Fife Council’s leaders have called for a meeting with the chief executive of RBS to explain the bank’s future banking policy for the region.
It follows the latest Royal Bank of Scotland branch closures and the news that the mobile banking facility, relied upon by many communities across the Kingdom, will be reduced.
In a motion put before full council this week, Cllr Linda Holt called on the leaders to reconsider the council’s contract with RBS after it was revealed that it paid £276,000 in bank charges in 2017/18.
“We need to send a clear message to RBS that Fife Council is no longer willing to accept the reduction in banking services.
“There seems to be no consideration of the extensive social and economic impact on small communities, particularly where RBS is the only banking provider in that area.
“Despite the extensive reduction in branches, ATMs and the mobile banking service, there is no promise that there won’t be further cuts.
“Politicians at all levels have protested but RBS has turned a deaf ear.
“There is widespread frustration that 71 per cent of RBS is owned by the tax payer and frustration that the bank has just announced that it made a £1.2billion pre tax profit for the first three months of this year, 70 per cent up on the same period in 2017.”
Cllr Holt called on the administration to consider retendering for its business but was warned by joint leaders David Ross and David Alexander that the council’s hands were effectively tied in a contract with RBS that does not expire until March 2020.

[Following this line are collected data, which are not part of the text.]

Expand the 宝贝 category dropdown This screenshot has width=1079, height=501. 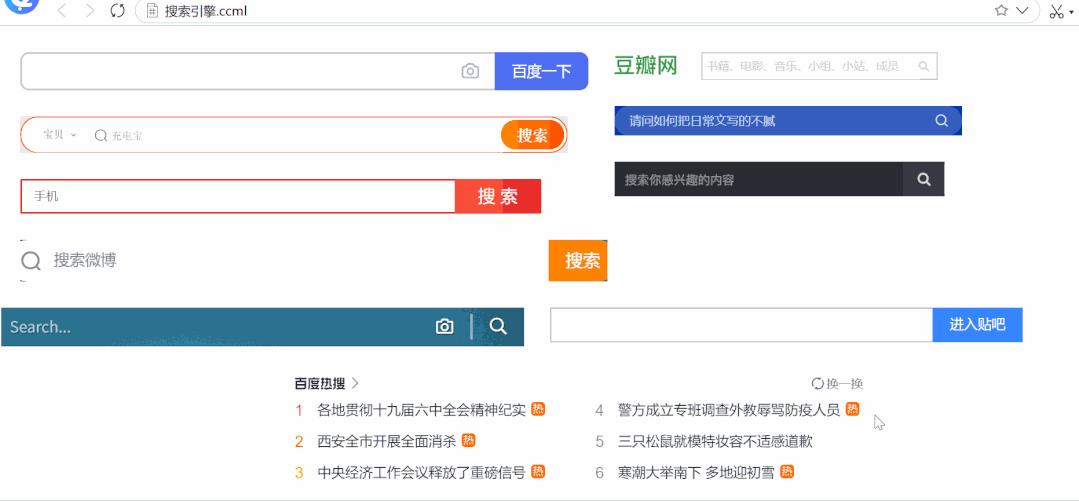point(60,135)
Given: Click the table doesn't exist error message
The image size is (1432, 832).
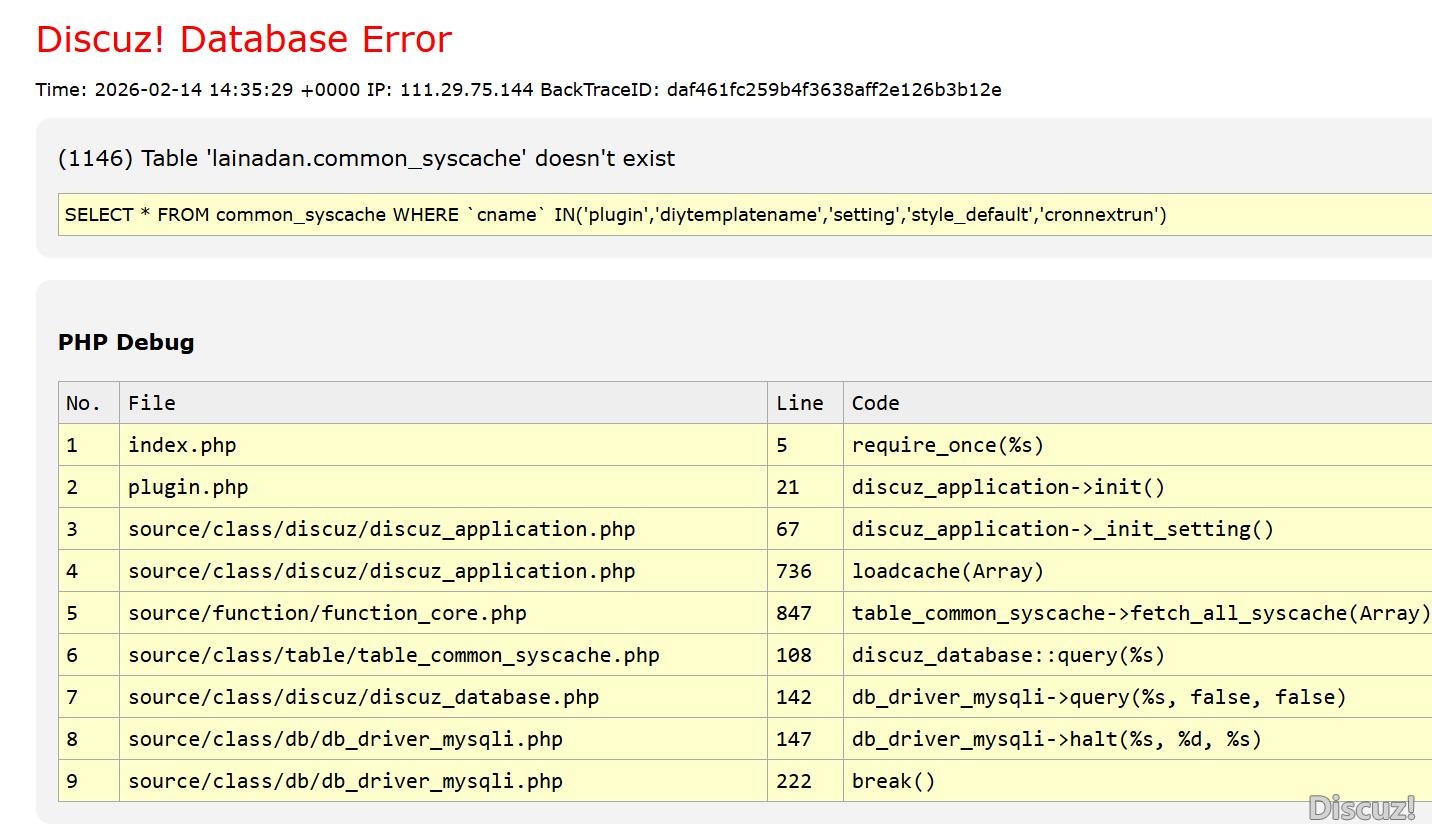Looking at the screenshot, I should [366, 159].
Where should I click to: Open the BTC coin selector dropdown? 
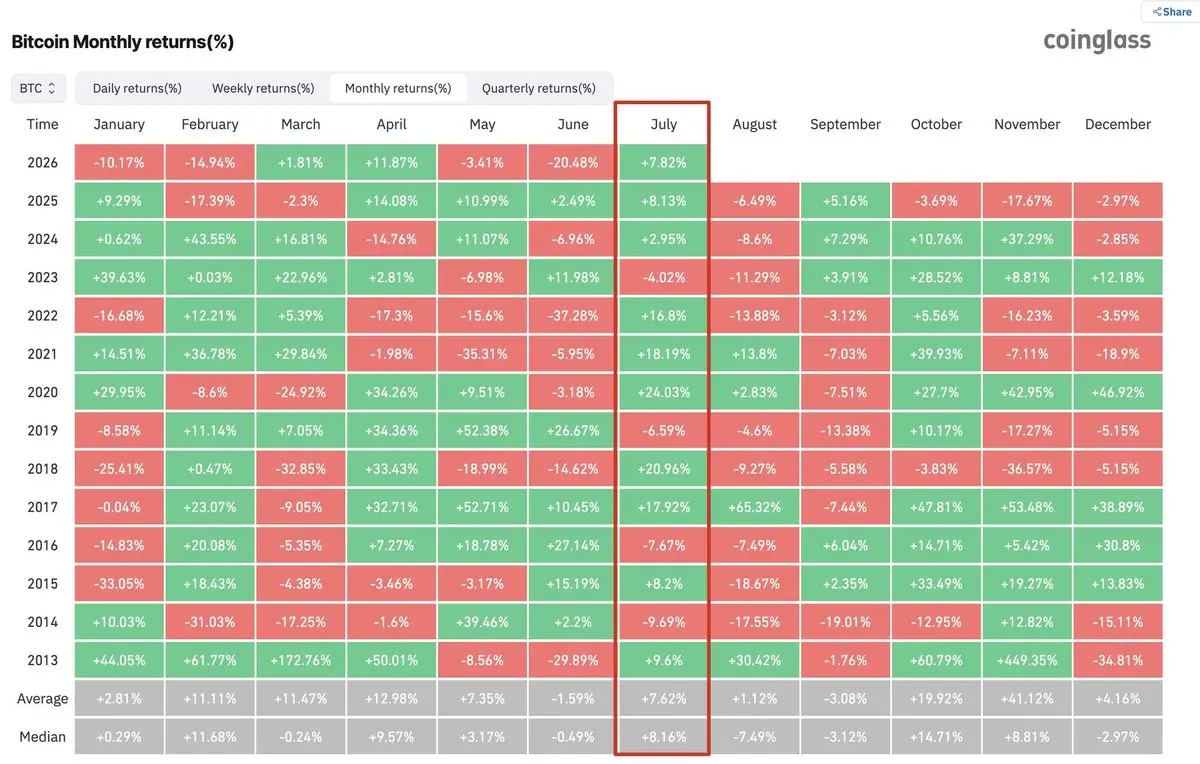click(x=39, y=88)
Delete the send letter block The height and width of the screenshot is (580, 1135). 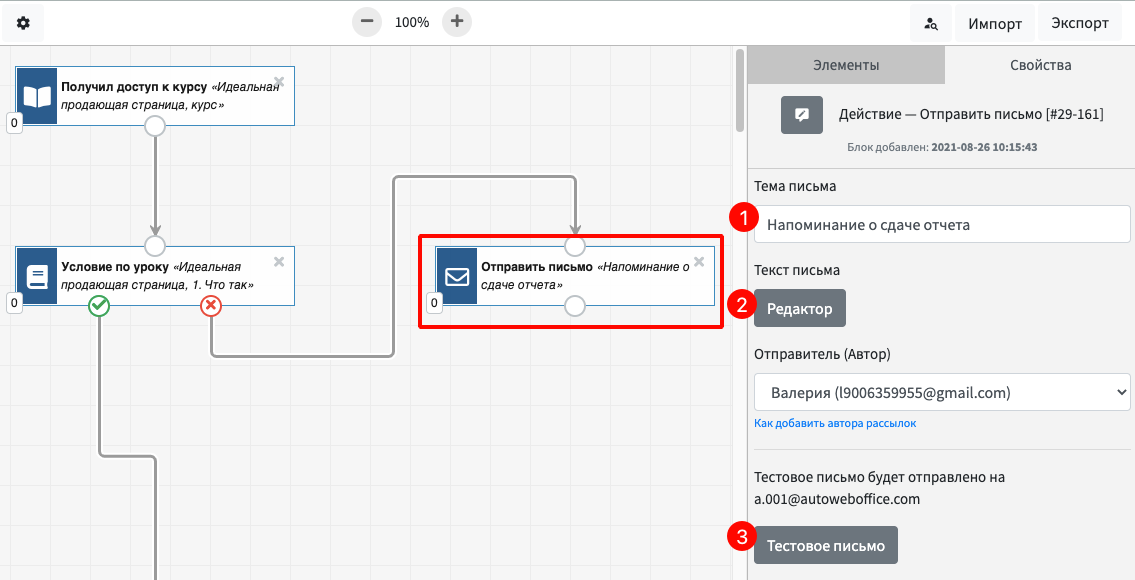699,261
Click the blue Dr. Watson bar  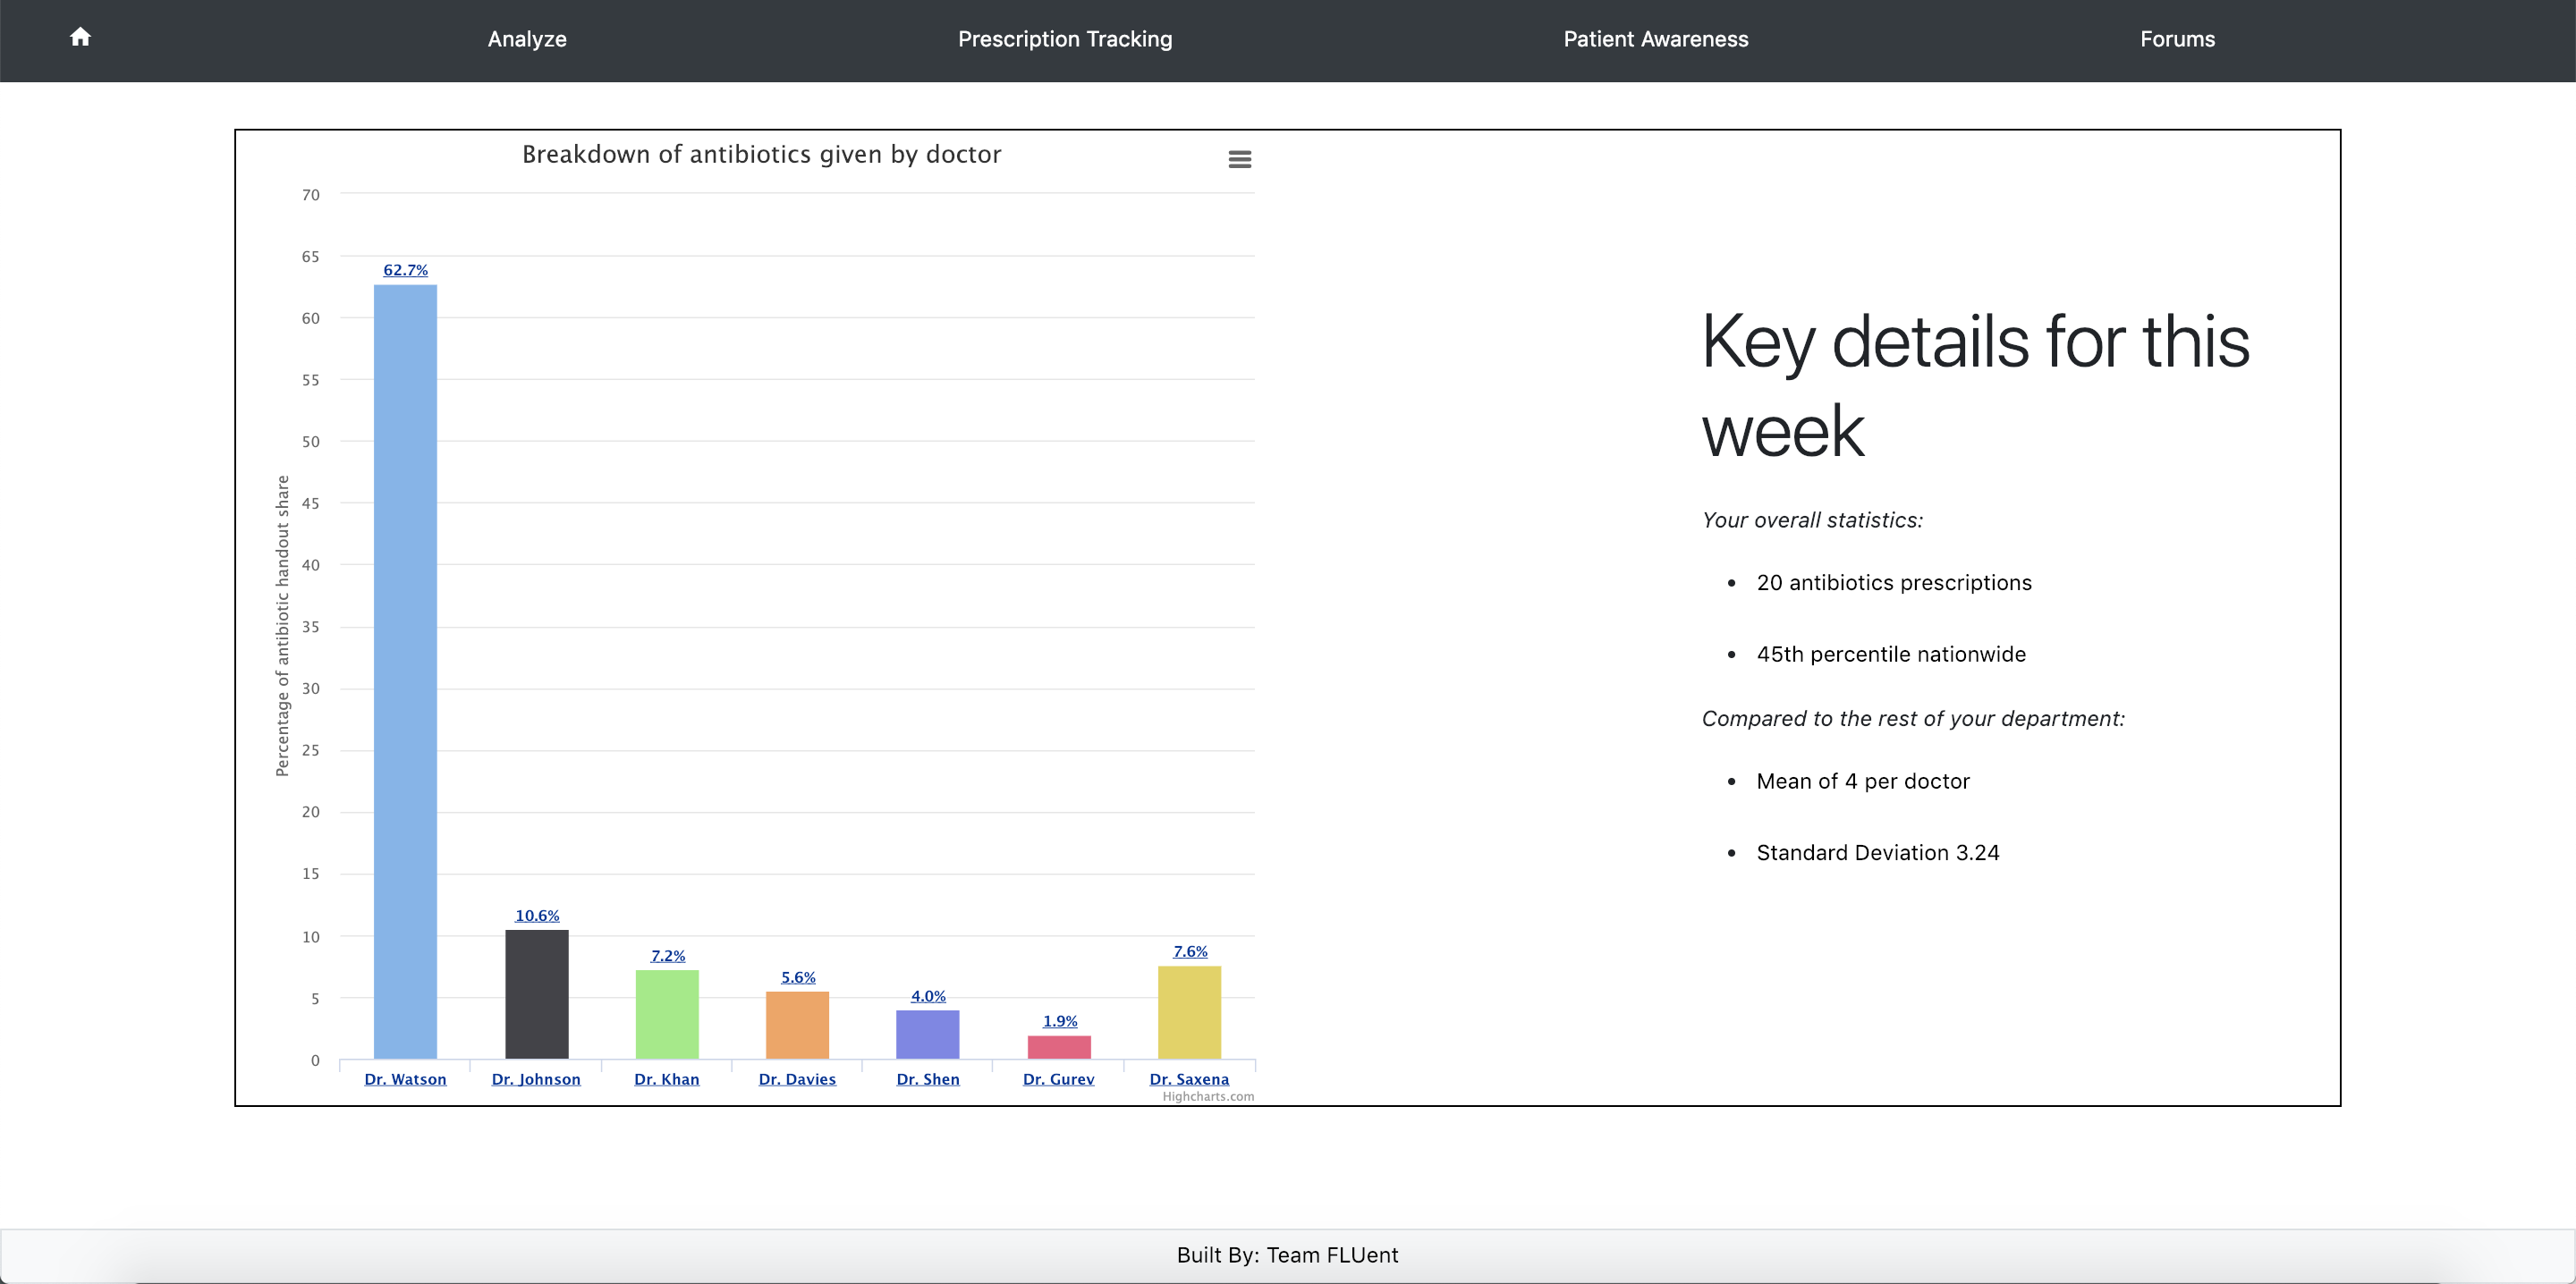coord(405,670)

“I and everyone across this chamber is agreed that there is dissatisfaction with the banking situation in Fife, but there are some contractual difficulties in moving our banking before that date and could well incur substantial charges if we where to do so,” said Cllr Ross.
“There are significant time delays in considering tenders and we must be aware that the last time Fife Council tendered its banking business only two banks came forward.
“Further more, it’s unclear at present whether the council would have the legal power to stop RBS from tendering once again.
“However, we are a major customer of RBS locally and we would consider to have some influence from that, so let’s see if we can get around the table to discuss the concerns.”
An amendment calling on RBS to work with the council to preserve the remaining service in Fife was agreed.